BEGIN Working data
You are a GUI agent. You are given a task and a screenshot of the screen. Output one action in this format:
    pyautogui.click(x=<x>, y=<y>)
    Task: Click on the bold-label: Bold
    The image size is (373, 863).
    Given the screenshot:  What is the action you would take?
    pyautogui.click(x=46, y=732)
END Working data
■ Your goal ■
Copy down each of the rows above word for word, with nothing added or left out.

■ Written response ■
You are a GUI agent. You are given a task and a screenshot of the screen. Output one action in this format:
    pyautogui.click(x=<x>, y=<y>)
    Task: Click on the bold-label: Bold
    The image size is (373, 863).
    Given the screenshot:  What is the action you would take?
    pyautogui.click(x=46, y=732)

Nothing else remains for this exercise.